Ekibin araştırması, söz konusu LKN’lerin büyük bir kısmının Büyük Patlama’dan 600 milyon ile 1.5 milyar yıl sonra var olduğunu gösterdi. Ayrıca, birçoğunun etrafında saniyede yaklaşık 2 milyon mil (yaklaşık 3.2 milyon kilometre) hızla dönen gaz olduğuna dair kanıt buldular. Bu kanıtlara dayanarak, araştırmacılar LKN’lerin aktif galaktik çekirdekler (AGN) olabileceğini öne sürdüler: son derece parlak ve büyüyen süper kütleli kara delikler.
“Benim için en heyecan verici şey, kırmızıya kayma dağılımları. Bu gerçekten kırmızı, yüksek kırmızıya kayma kaynakları, büyük patlamadan belirli bir süre sonra artık var olmuyor,” dedi araştırmalara katılan Teksas Üniversitesi’nden Steven Finkelstein. “Eğer bunlar büyüyen kara deliklerse ve en az %70’inin öyle olduğunu düşünüyorsak, bu, erken evrende gizli kara delik büyüme dönemine işaret ediyor.”
Ayrıca, JWST’nin LKN’leri ilk tanımladığı zaman bozulmuş gibi gösterdiği kozmolojiyi “düzeltmek” de olacaktır. Bu bağlamda bu tür ışığı yayan yıldızların olasılığı, yaygın şekilde kabul edilen kozmolojik teorilere ters düşüyordu ve bazı bilim insanları kozmolojinin “bozulduğunu” öne sürdü. Ancak, AGN’ler tarafından yayılan ışık, bu teorilerle uyumludur.

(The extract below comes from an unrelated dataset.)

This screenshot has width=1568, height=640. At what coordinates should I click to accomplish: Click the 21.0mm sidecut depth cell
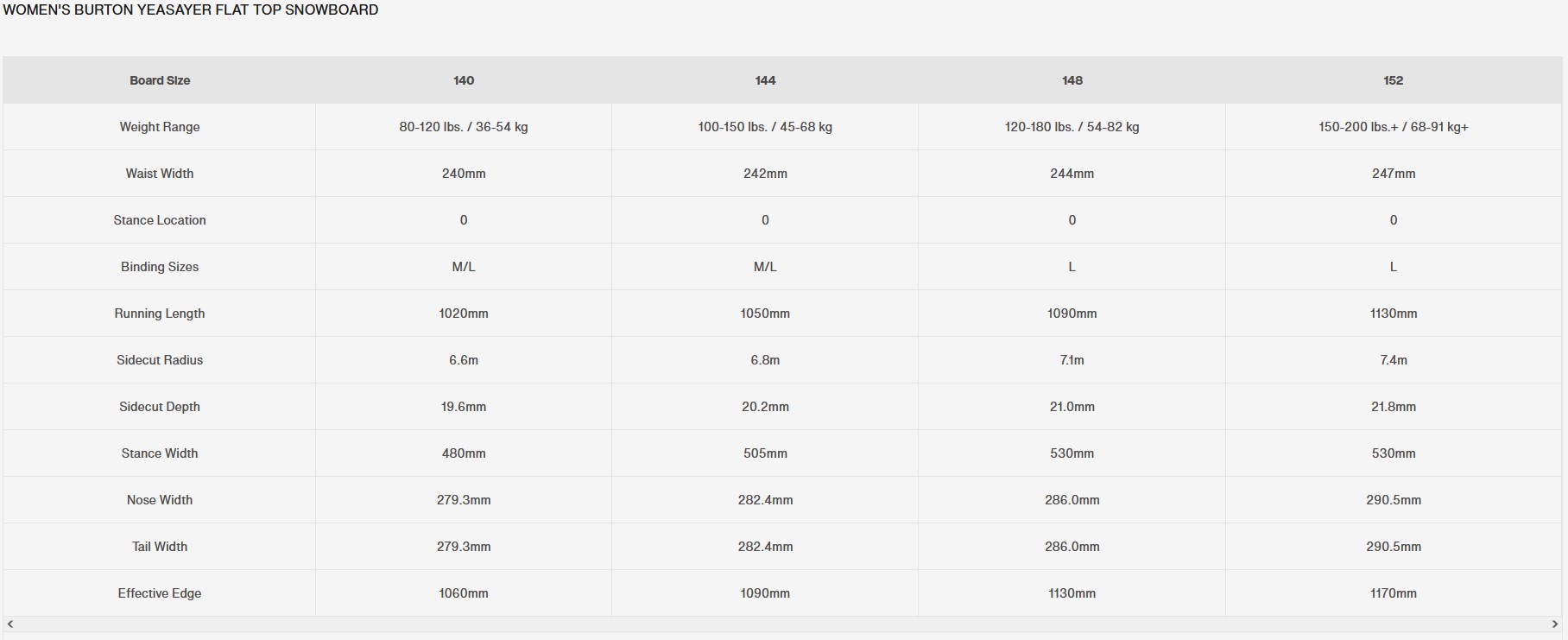pyautogui.click(x=1072, y=407)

“İşte bu, evreni kıran problemi nasıl çözersiniz,” dedi Teksas Üniversitesi’nden Anthony Taylor, yakında çıkacak olan çalışmanın eş-yazarı.
Evreni kıran problem çözülse de, LKN’ler hakkında birçok soru hala yanıtlanmayı bekliyor.
“Küçük kırmızı noktaların kafa karıştırıcı özelliklerini açıklamak için her zaman iki veya daha fazla olası yol vardır,” dedi Kocevski. “Bu, modeller ve gözlemler arasında sürekli bir alışveriştir ve ikisi arasında iyi uyum sağlayan ve çelişen noktaları belirleyerek bir denge bulmaktır.”
Sonuç olarak, çalışmadan çıkarılması gereken iki nokta var: Bir astronomi olayını adıyla yargılamayın ve evreni kıran problemler bile nihayetinde çözülebilir.